Task requirements: Make an exact copy of each entry, leaving out every picture.

----- Extracted entries -----

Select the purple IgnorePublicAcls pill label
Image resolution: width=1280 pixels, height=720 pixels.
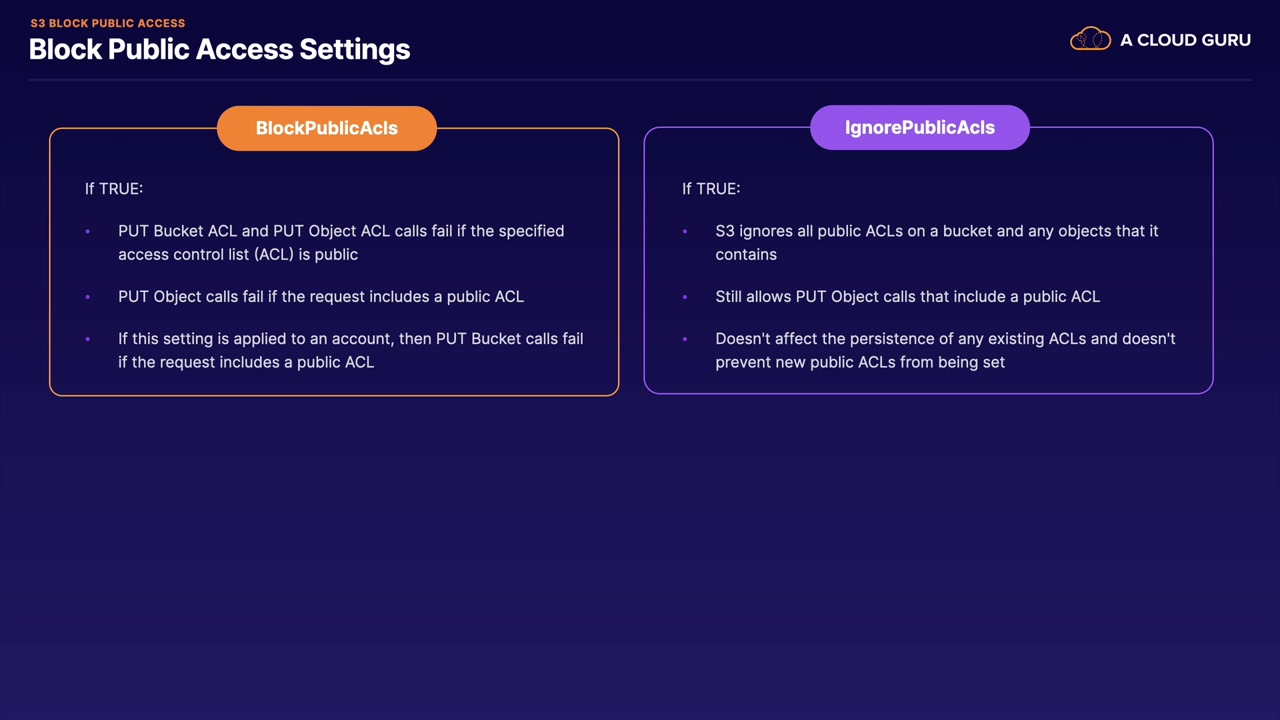920,127
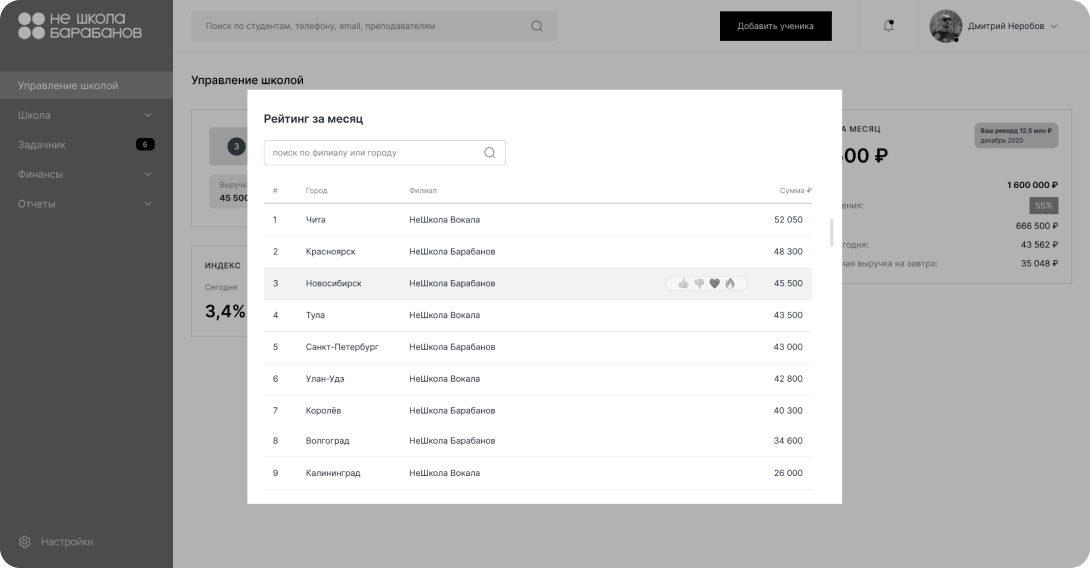The width and height of the screenshot is (1090, 568).
Task: Focus the branch or city search field
Action: coord(375,153)
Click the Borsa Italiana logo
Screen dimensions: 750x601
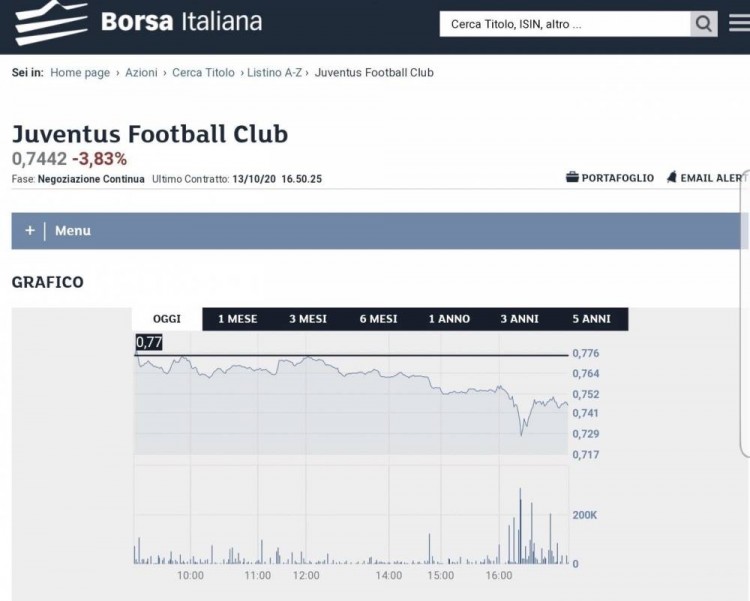tap(139, 22)
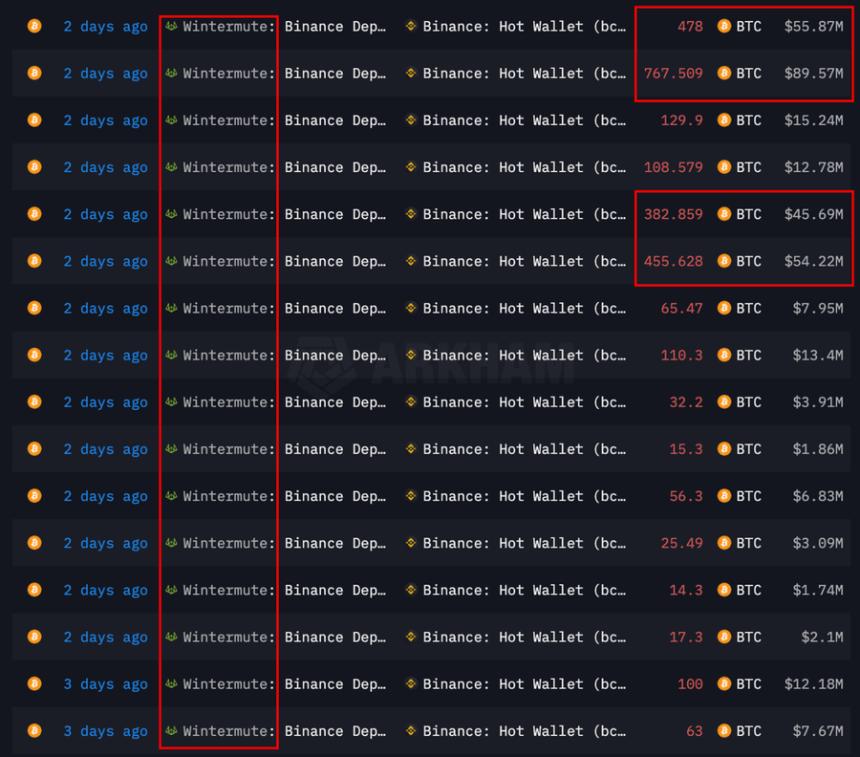Viewport: 860px width, 757px height.
Task: Click BTC token icon beside 382.859 amount
Action: [724, 214]
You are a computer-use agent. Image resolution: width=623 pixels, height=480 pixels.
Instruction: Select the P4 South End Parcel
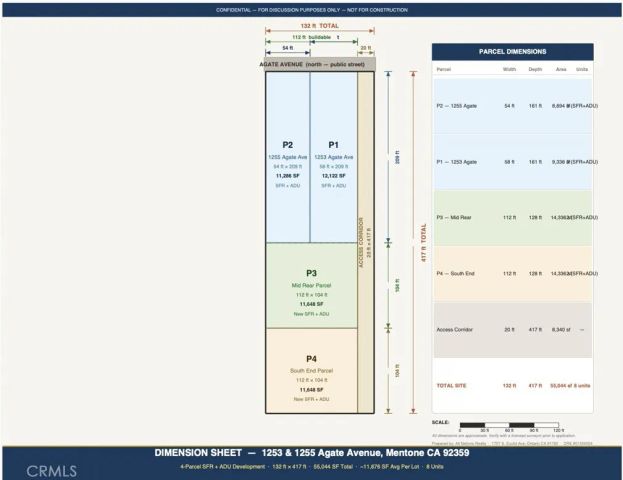(312, 371)
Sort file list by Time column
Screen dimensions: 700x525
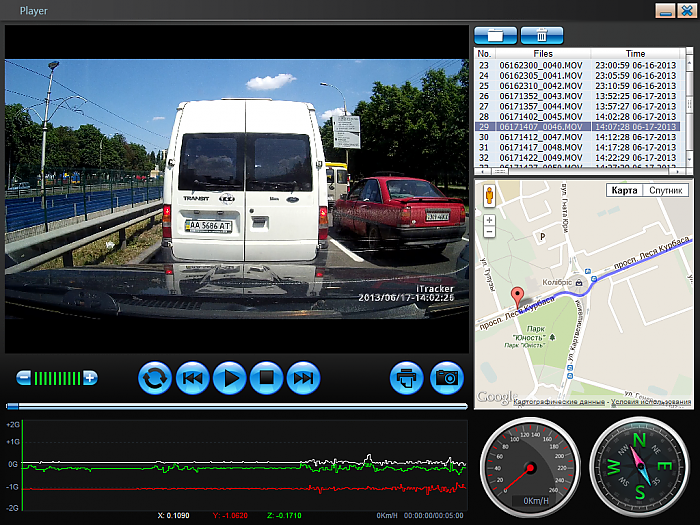pos(635,53)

-----

Response box:
Select the purple IgnorePublicAcls pill label
Image resolution: width=1280 pixels, height=720 pixels.
920,127
The width and height of the screenshot is (1090, 568).
Task: Focus the branch or city search field
Action: coord(375,153)
Click the Borsa Italiana logo
Screen dimensions: 750x601
tap(139, 22)
Viewport: 860px width, 757px height.
Task: Click BTC token icon beside 382.859 amount
Action: [724, 214]
You are a computer-use agent. Image resolution: width=623 pixels, height=480 pixels.
Instruction: Select the P4 South End Parcel
(312, 371)
Sort file list by Time column
Screen dimensions: 700x525
pos(635,53)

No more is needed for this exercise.